National Geographic, AEG Live Exhibitions and Arts and Exhibitions International, with cooperation from the Egyptian Supreme Council of Antiquities, will bring an exhibition of more than 130 treasures from the tomb of pharaoh Tutankhamun (King Tut), other Valley of the Kings tombs and additional ancient sites to the United States on a 27-month tour beginning in Los Angeles on June 16, 2005 at the Los Angeles County Museum of Art.
The exhibit includes 50 major artifacts excavated from Tutankhamun’s tomb, including his royal diadem — the gold crown discovered encircling the head of the king’s mummified body that he likely wore while living — and one of the gold and inlaid canopic coffinettes that contained his mummified internal organs.
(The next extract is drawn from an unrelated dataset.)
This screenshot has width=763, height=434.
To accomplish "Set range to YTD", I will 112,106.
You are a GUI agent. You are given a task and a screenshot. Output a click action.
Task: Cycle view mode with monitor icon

Yum.
More than 70 artifacts from other royal graves of the 18th dynasty (1555 B.C.-1305 B.C.) are showcased as well, including those of pharaohs Amenhotep ll and Thutmose lV and the rich, intact tomb of Yuya and Tuyu, parents-in-law of Amenhotep lll and great-grandparents of Tutankhamun. Yuya and Tuyu’s tomb was the most celebrated historical find in the Valley of the Kings until Howard Carter discovered Tutankhamun’s undisturbed burial chamber in 1922. All of the treasures in the exhibit are between 3,300 and 3,500 years old.
The exhibition will draw visitors back in time with inventive design and innovative technology, allowing viewers to explore and experience the world of King Tut. They will come face to face with his contemporaries, see and hear about the times in which the young king lived and learn how his short reign changed history.
The exhibit also features National Geographic images and film footage about the golden age of the pharaohs as well as information on cutting-edge research into the life and death of Tutankhamun. A smaller number of treasures from Tutankhamun’s tomb were last displayed in the United States during a seven-city tour from 1976 to 1979, which attracted some 8 million visitors and set traveling show attendance records.
We went to another ancient Egypt exhibit at the Cleveland Museum of Art a few years ago and were transfixed – this sounds even better.